Lunedì iniziano gli Australian Open, il primo Slam della stagione, e a Melbourne già da qualche giorno sono arrivati i Bill Gates del tennis. Federer con il suo entourage allargato a gemelline e baby-sitter, Djokovic e il suo clan, Murray con Lendl e un corteo di preparatori e fisioterapisti. Un circo da “sciuri”, per fuoriclasse che ogni anno incassano cifre da legge di stabilità: Djokovic l’anno scorso ha sfiorato i 10 milioni di euro in montepremi, Federer secondo Forbes ha un portafoglio commerciale da 24 milioni di euro. Ma il giallo delle palline che rimbalzano sotto il cielo di uno degli sport più globalizzati e glamour non è sempre dorato. Anzi.
La classifica mondiale conta 1984 posti, ma tolti i primi 50, 60 giocatori gli altri faticano a raccattare sponsor seri. Tentare la carriera da professionista costa salato, farsi espellere dal Tour per mancanza di fondi è un rischio costante.
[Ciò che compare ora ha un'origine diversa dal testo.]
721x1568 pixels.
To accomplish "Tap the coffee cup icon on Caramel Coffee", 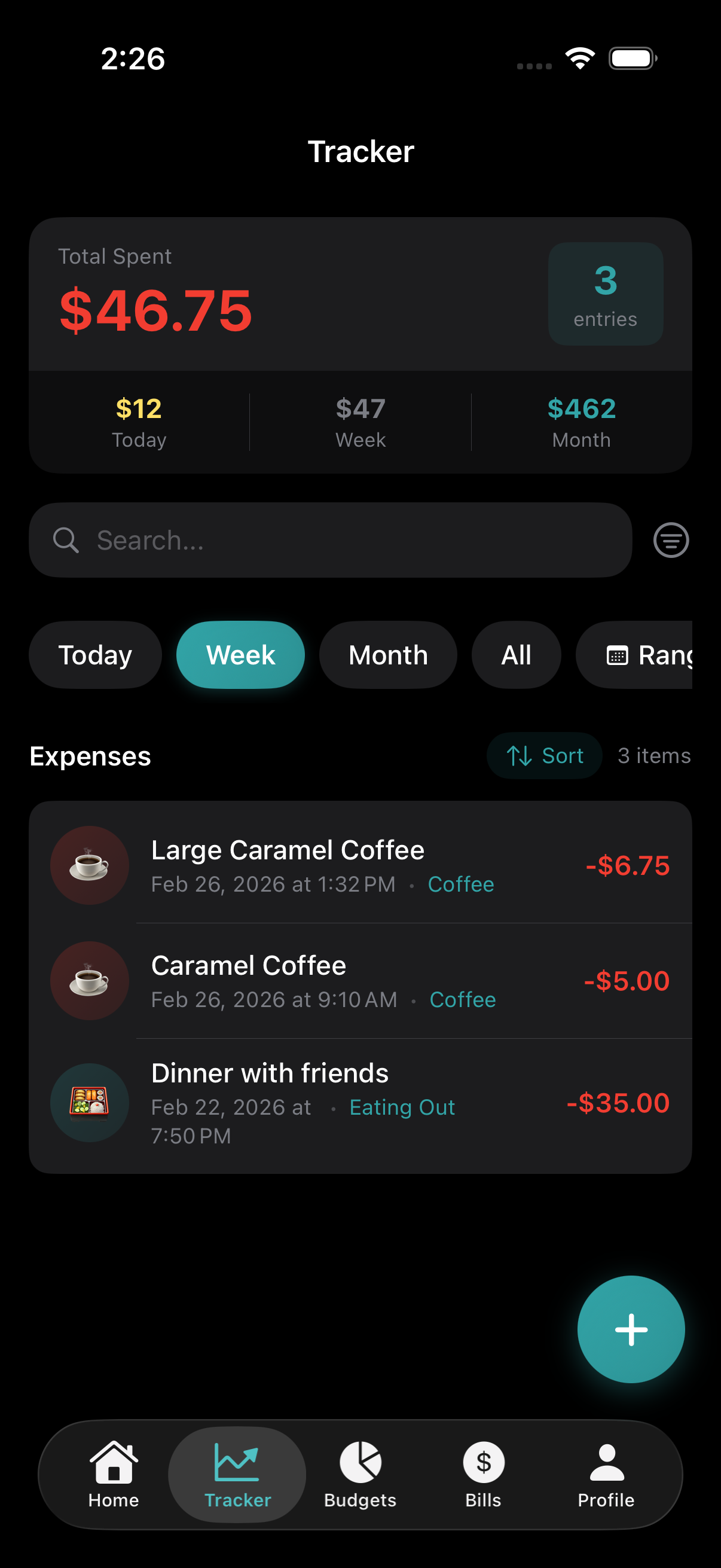I will tap(89, 981).
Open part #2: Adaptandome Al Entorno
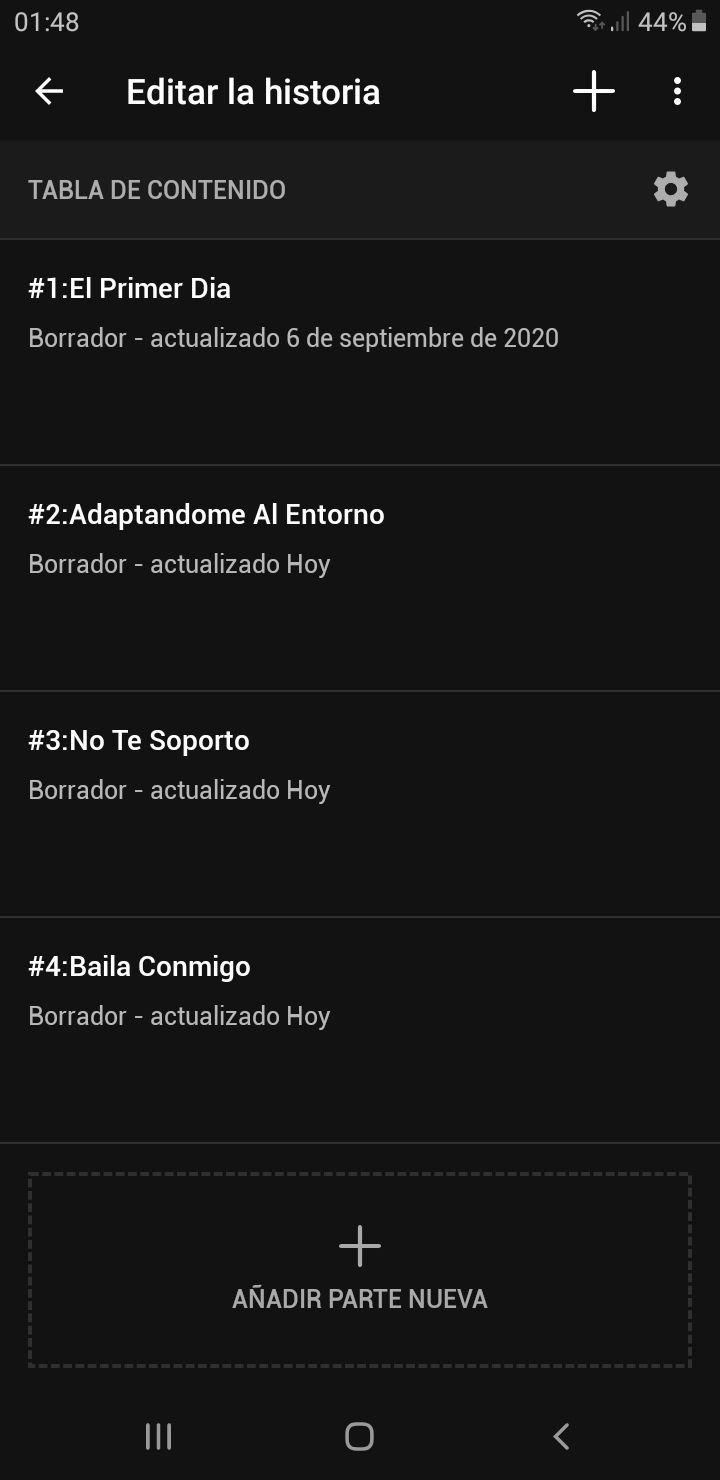Screen dimensions: 720x1480 (x=360, y=578)
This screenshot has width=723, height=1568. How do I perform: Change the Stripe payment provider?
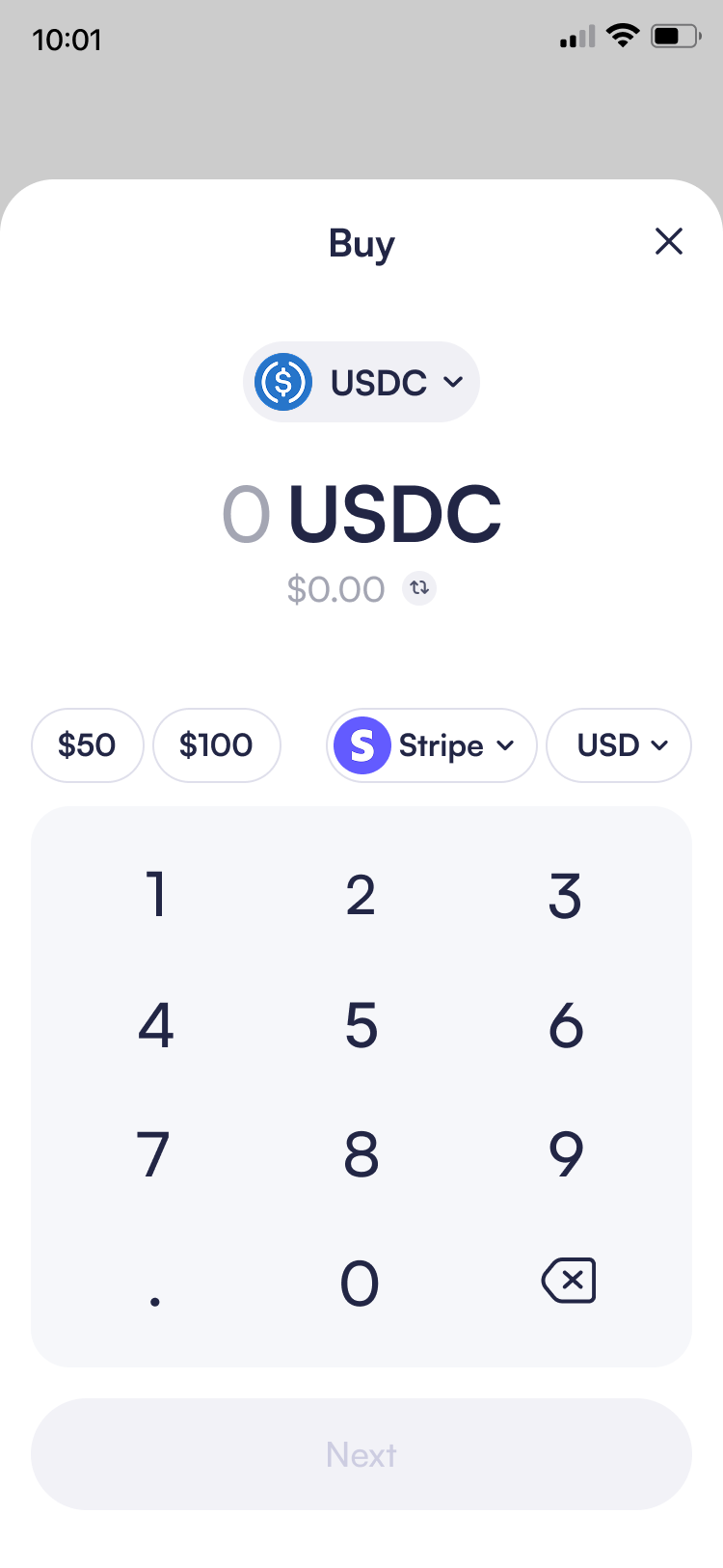431,745
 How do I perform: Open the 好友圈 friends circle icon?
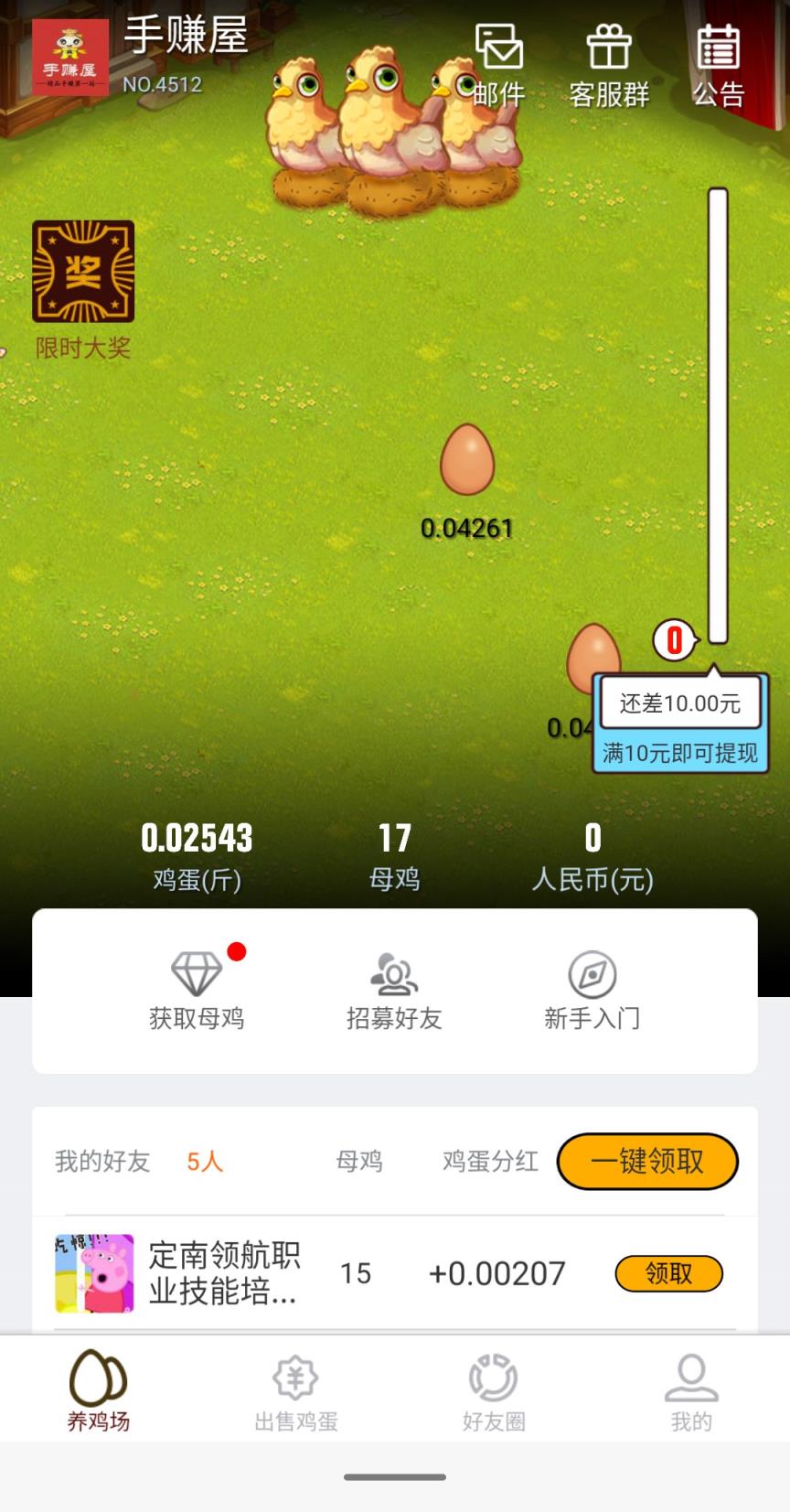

Se rientri nei top 130-150 riesci a vivere di tennis, magari senza arricchirti, ma poco oltre quella soglia inizia il mondo del precariato tennistico. E in qualche caso lo spread fra superstar e “peones” scatta anche prima.
Nello stesso tabellone convivono storie, abitudini e soprattutto redditi radicalmente diversi. Le suite superlusso dei primi 10 del mondo sono un pianeta distantissimo dalle camere da condividere di chi naviga anche solo attorno alla centesima posizione. Qualche anno fa Casey Dellacqua dopo aver battuto la n.1 del mondo Amelie Mauresmo raccontò di come si lavava in camera, fra un match e l’altro, i calzini acquistati al grande magazzino. E Jerzy Janowicz, il gigante polacco rivelazione dello scorso anno, non avrebbe mai sfondato se i suoi genitori non si fossero venduti negozio e appartamento.
Per tentare di colmare il gap scalando la classifica si possono battere i piccoli tornei, futures e challenger, dove in teoria c’è meno concorrenza ma i montepremi in palio sono spesso risibili (poche centinaia di dollari a volte) o rischiare nei ricchi tornei Atp, dove si guadagna bene ma circolano pesci grossi e si rischia di infilare una batosta dietro l’altra. Una stagione un minimo ambiziosa costa fra i 25 mila e i 35 euro, non tutti possono permettersi anche solo un coach part-time. Una stagione da n.150 vale attorno ai 110, 120 mila euro. Un 20-30 per cento se va in tasse, altri 40-50 mila in viaggi, hotel, pasti. Dopo 12 mesi nel frullatore, se va bene, resta uno stipendio da impiegato di lusso, non certo da riccone, mentre un mediocre giocatore di calcio incassa facilmente 300.000 euro puliti puliti.
Se sei costretto a girare il mondo, poi, devi abbattere le spese. «Per tirare avanti mi capita spesso di dormire in aeroporto o in stazione – ha scritto John Milliman, 23enne di Brisbane n.199 del mondo (24 mila euro di vincite nel 2012) che quest’anno ha strappato un set a Murray nel torneo di casa –. E in Corea del Sud, a Daegu il cibo era così cattivo che mi sono preso un’intossicazione e sono rimasto a letto una settimana». Meno danè, più amicizia.Si fanno collette per ordinare una pizza, e può capitare che chi le consegna pretenda di farsi pagare nel bel mezzo di un match; si gioca in Uzbekistan o in Nigeria, «e ci si aiuta molto – come spiega Marco Crugnola, n.165 nel 2009 – magari dividendo la camera con degli sconosciuti che poi diventano tuoi amici».
E’ per questo che da un paio di anni è scattata una class action contro i quattro ricchissimi tornei dello Slam. «Eravamo tutti pronti a boicottare Parigi – racconta Flavio Cipolla, n. 94 Atp, uno degli italiani in tabellone a Melbourne –. Siamo noi che teniamo in piedi lo show, ma i 4 “major” distribuivano ai giocatori percentuali ridicole (7-10 %, ndr) dei loro incassi». Risultato: tutti gli Slam stanno alzando i montepremi dei primi turni e gli Australian Open, dove quest’anno chi uscirà subito intascherà quasi 21mila euro (+32 %), hanno offerto a tutti 1000 euro di contributo per il viaggio. La solidarietà, spesso, vale più di un matchpoint.